Fig. 8: Crystal structure of the PROTAC 4 ternary complex with DCAF1 and WDR5.

a Cartoon representation of the crystal structure showing PROTAC 4 (orange sticks), DCAF1 (purple) and WDR5 (blue). A 2F_o-F_c electron density map contoured at 1.0σ surrounds PROTAC 4. Unlike PROTAC 1-3, PROTAC 4 forms a ternary complex with WDR5 and DCAF1 in which the latter’s long loop (residues 1313–1333) forms a loop-helix-loop structure. b PROTAC 4 (black sticks) is compressed to an effective length of 38.9 Å, similar with those observed for PROTAC 1-3 in their ternary complexes.
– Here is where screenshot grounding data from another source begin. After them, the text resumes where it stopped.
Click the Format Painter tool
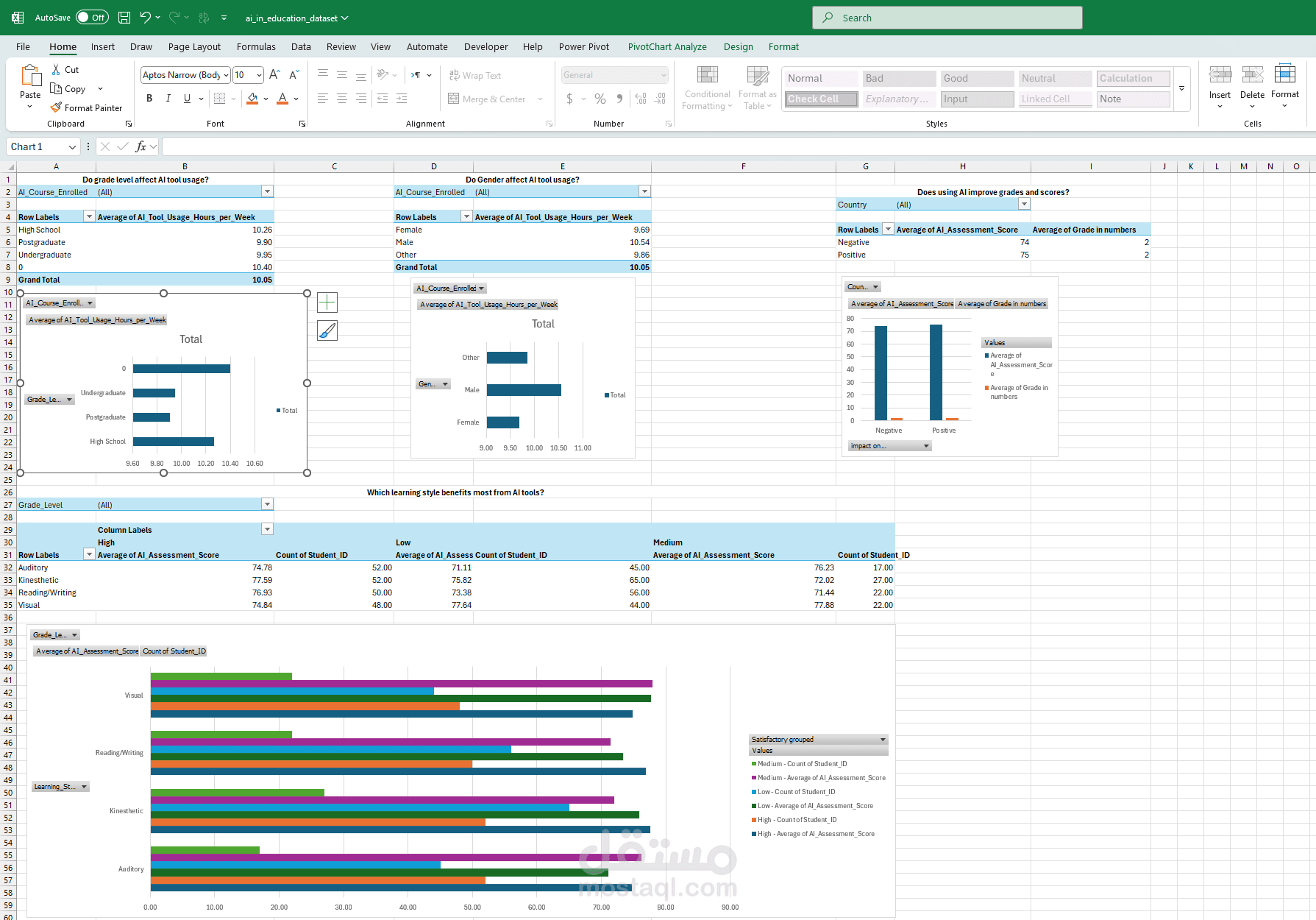The height and width of the screenshot is (920, 1316). tap(86, 107)
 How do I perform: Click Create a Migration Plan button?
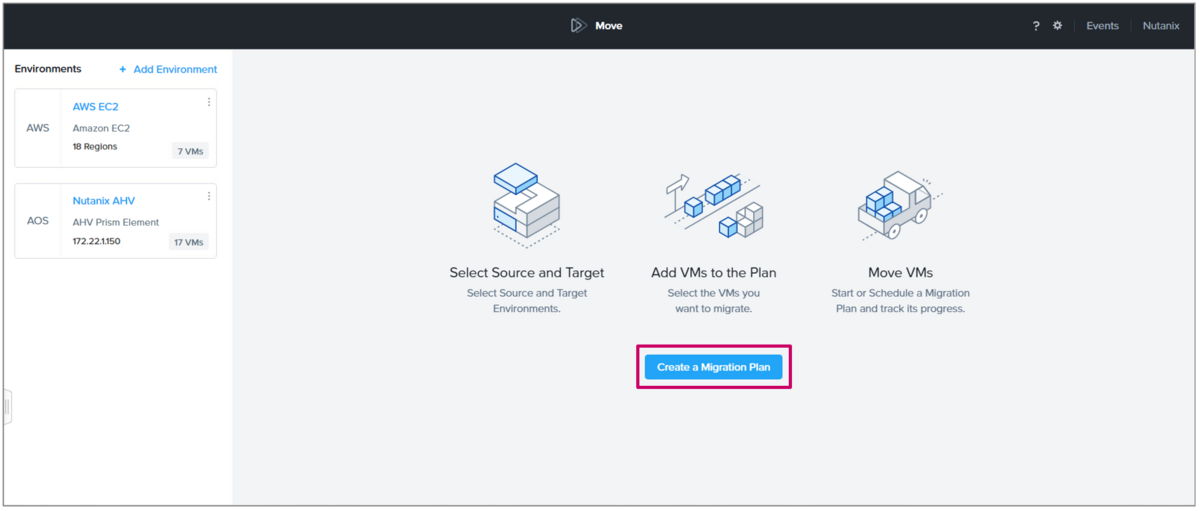point(714,367)
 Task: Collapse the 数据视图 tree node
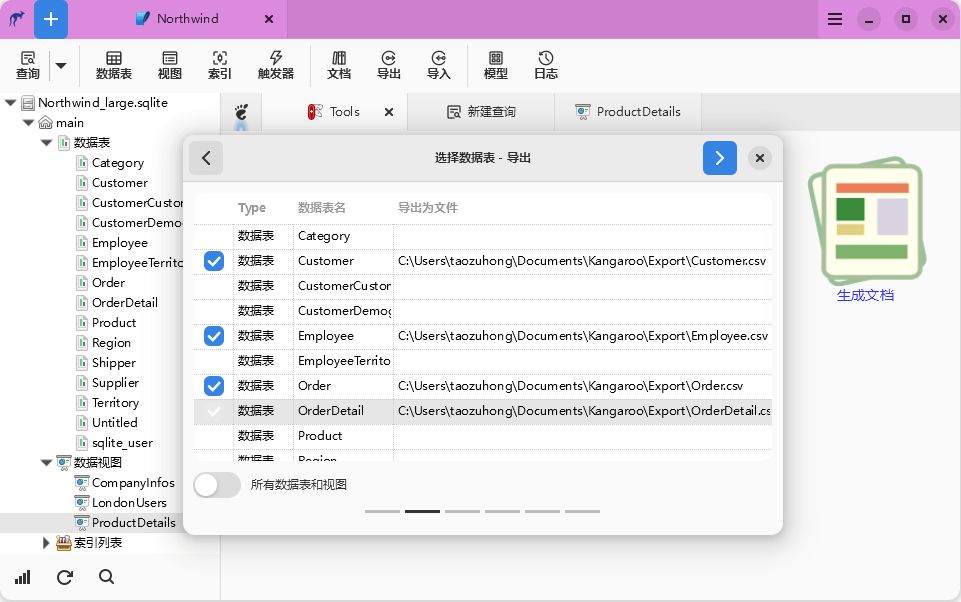point(47,462)
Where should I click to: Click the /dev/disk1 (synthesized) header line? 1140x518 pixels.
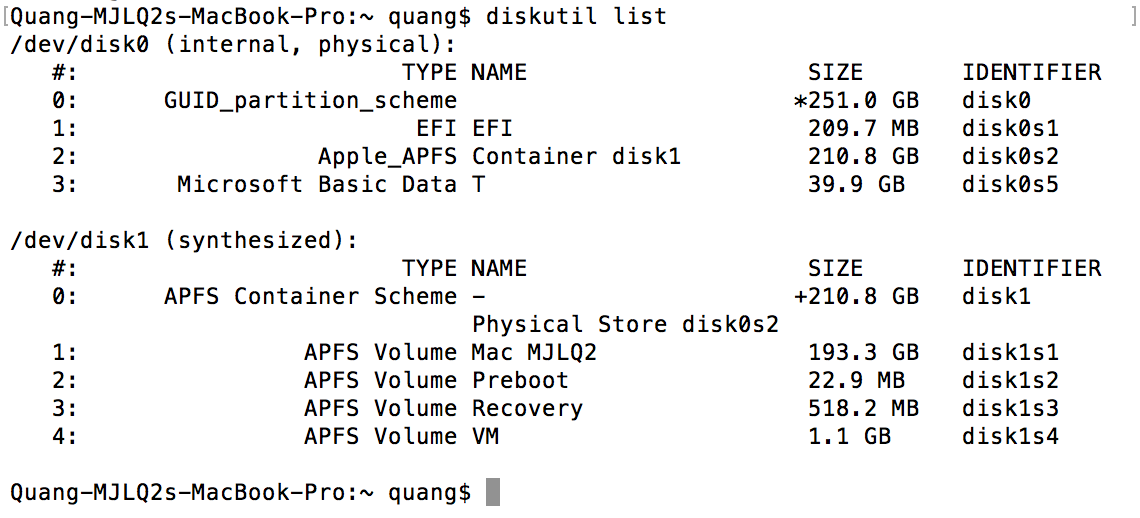click(184, 241)
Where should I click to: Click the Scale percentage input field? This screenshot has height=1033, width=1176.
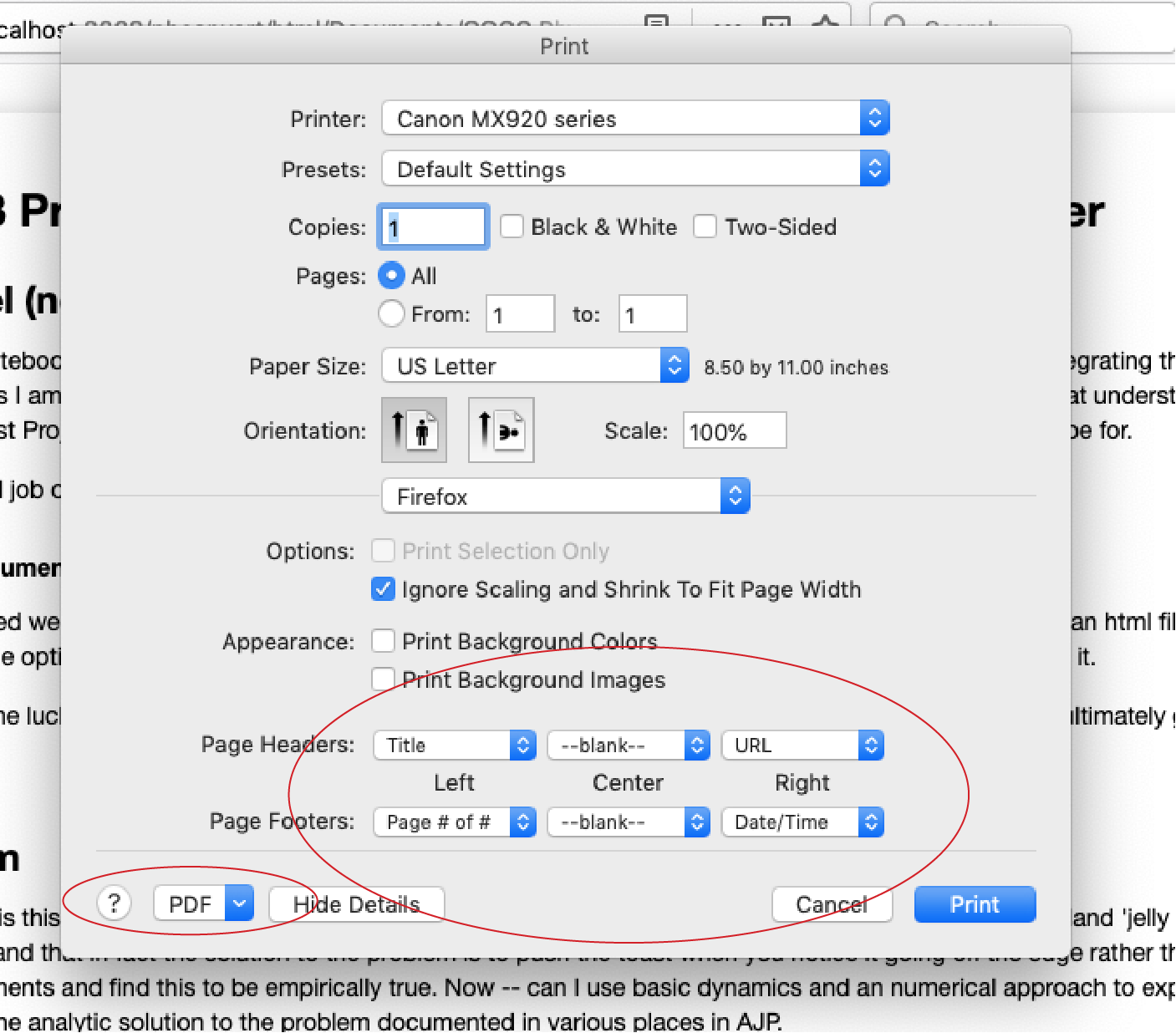[x=734, y=431]
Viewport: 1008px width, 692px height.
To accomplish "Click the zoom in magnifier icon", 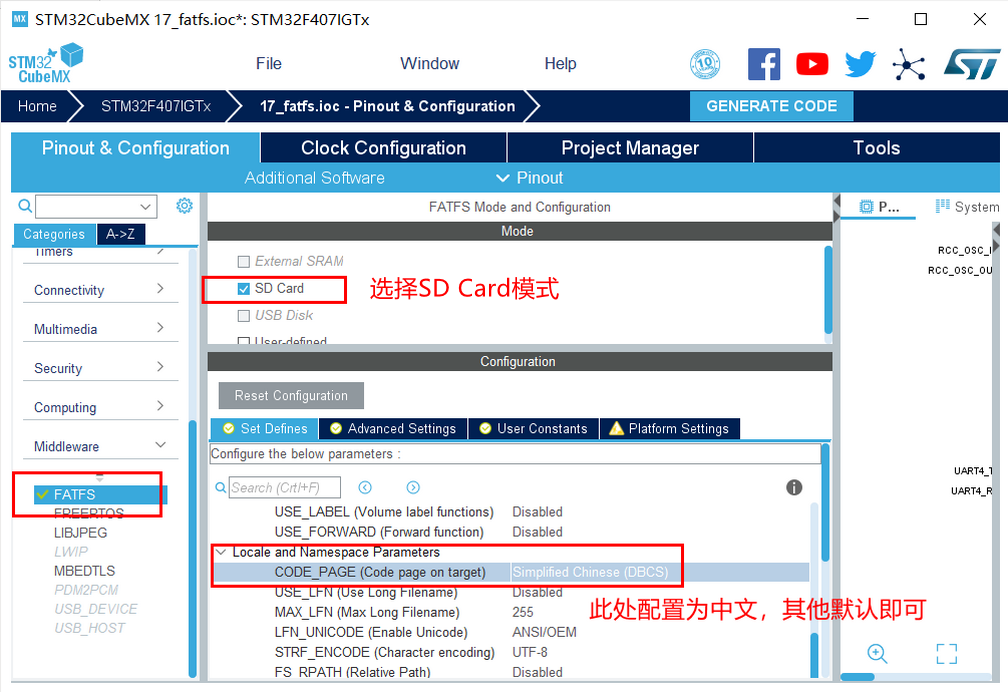I will (877, 654).
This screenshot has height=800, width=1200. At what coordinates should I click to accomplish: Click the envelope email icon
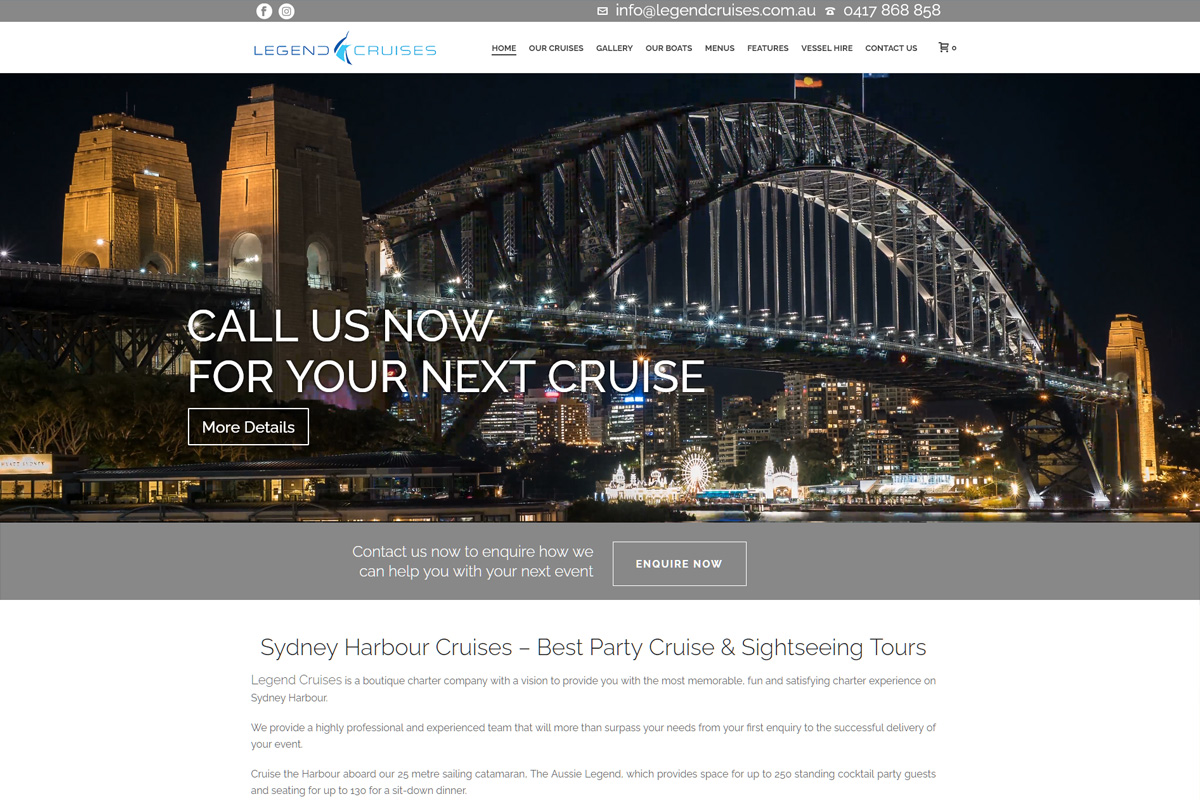click(x=602, y=11)
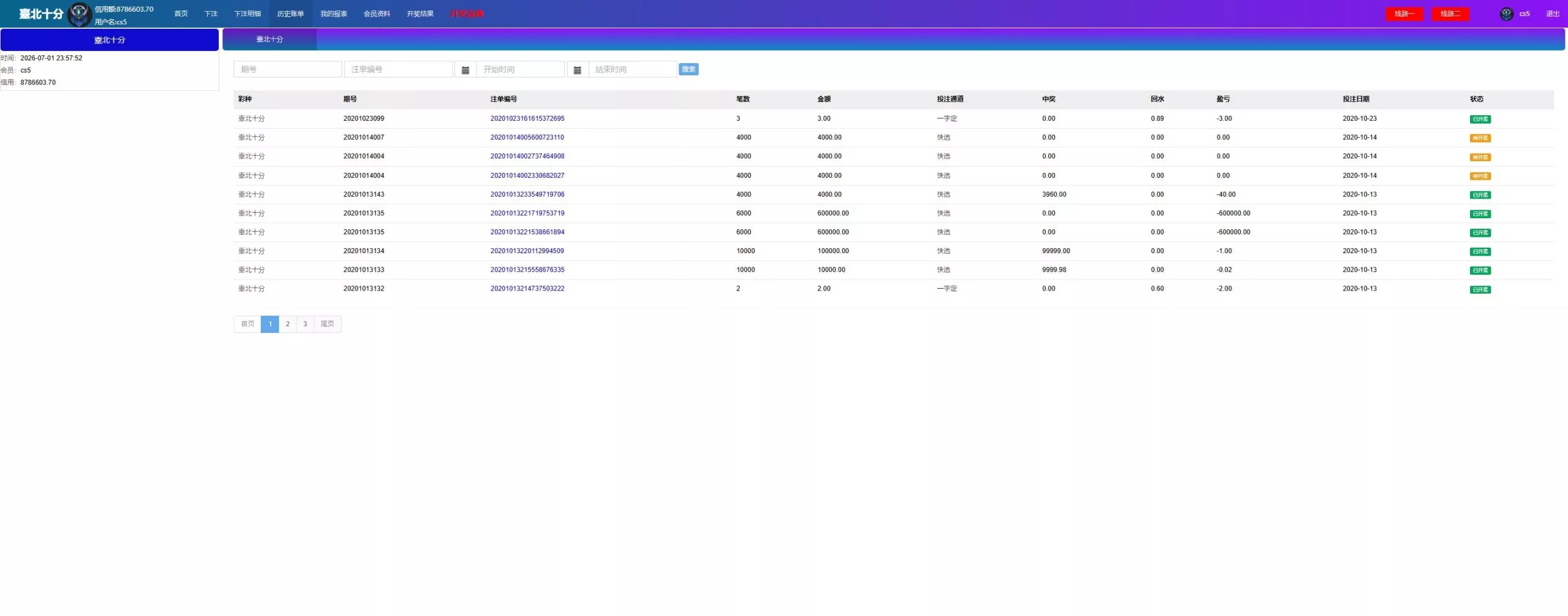
Task: Click the cs5 user avatar icon
Action: click(1506, 14)
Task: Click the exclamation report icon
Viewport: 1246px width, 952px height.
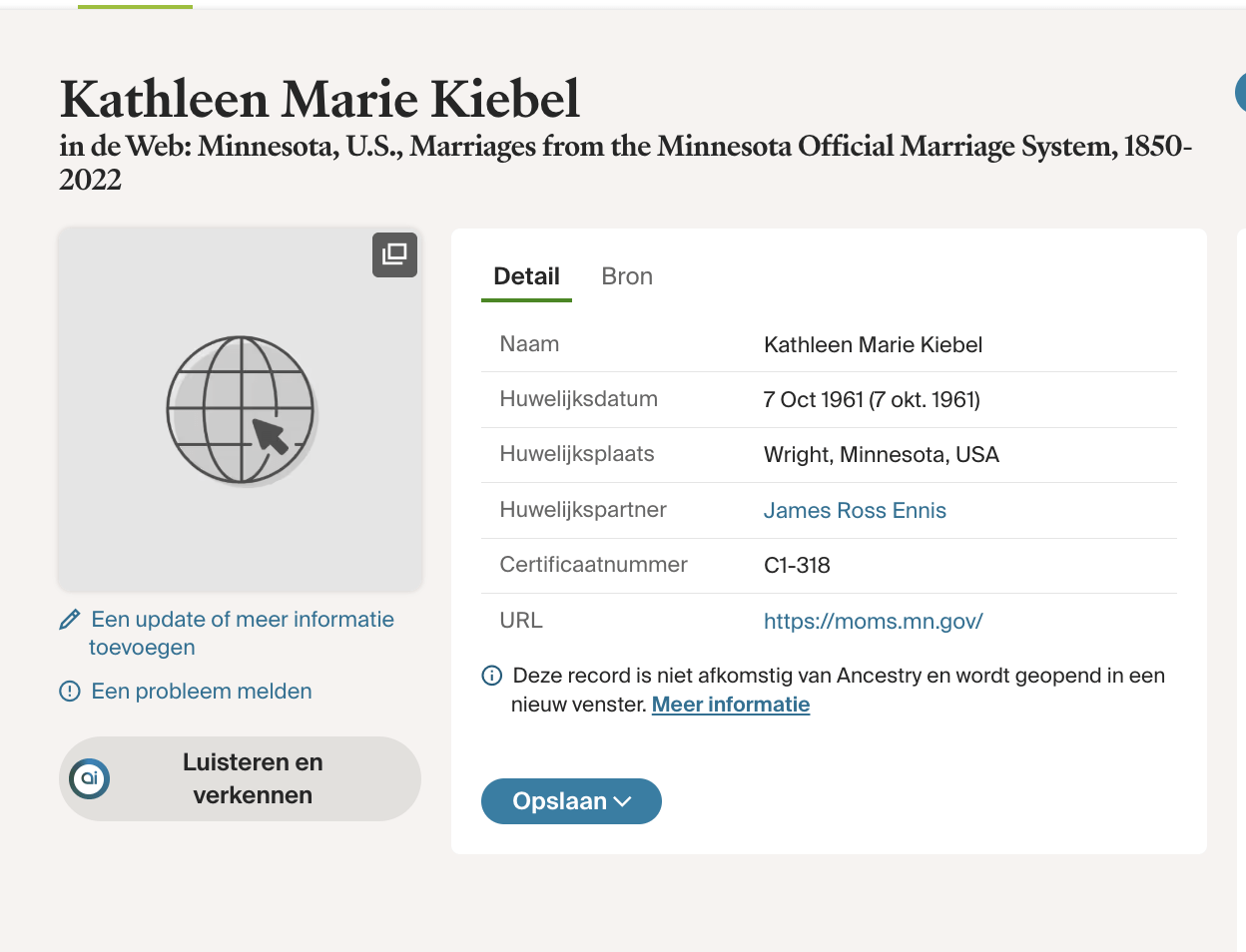Action: click(70, 691)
Surface representation indicates contacts between protein components enabled by PROTAC 4. c Electrostatic/hydrogen bonding (broken black line) and hydrophobic/van der Waals interactions (brown concave lines) occur between the top side of the WDR domains of DCAF1 and WDR5 in the presence of PROTAC 4. d The PROTAC 4 linker is accommodated inside the space formed by DCAF1 and WDR5 by coiling and compacting. A portion of the PROTAC 4 linker close to the WDR5 anchor forms a coiled structure stabilized by an ordered water molecule (red sphere) located below the center of the coil, and interaction with the loop-helix-loop structure formed by residues 1313–1333. Specifically, R1325 of the loop-helix-loop structure of DCAF1 interacts with the coiled structure using hydrogen bonds. The coiled structure fills the space bordered by WDR5 residues D107, Y131, F149, Y191, and Y260. The coiled structure is further stabilized by water-mediated interactions with WDR5 residues and the WDR5 anchor of PROTAC 4 itself. The rest of the PROTAC 4 linker is curved and is also supported by the helix-loop-helix structure of DCAF1. Near the DCAF1 anchor, several water-mediated interactions with DCAF1 residues stabilize the linker conformation. As is also seen in the PROTAC 2 and PROTAC 3 ternary complexes, residue R1225 helps stabilize the linker and the base of the loop-helix-loop structure through direct and water-mediated hydrogen bonding interactions.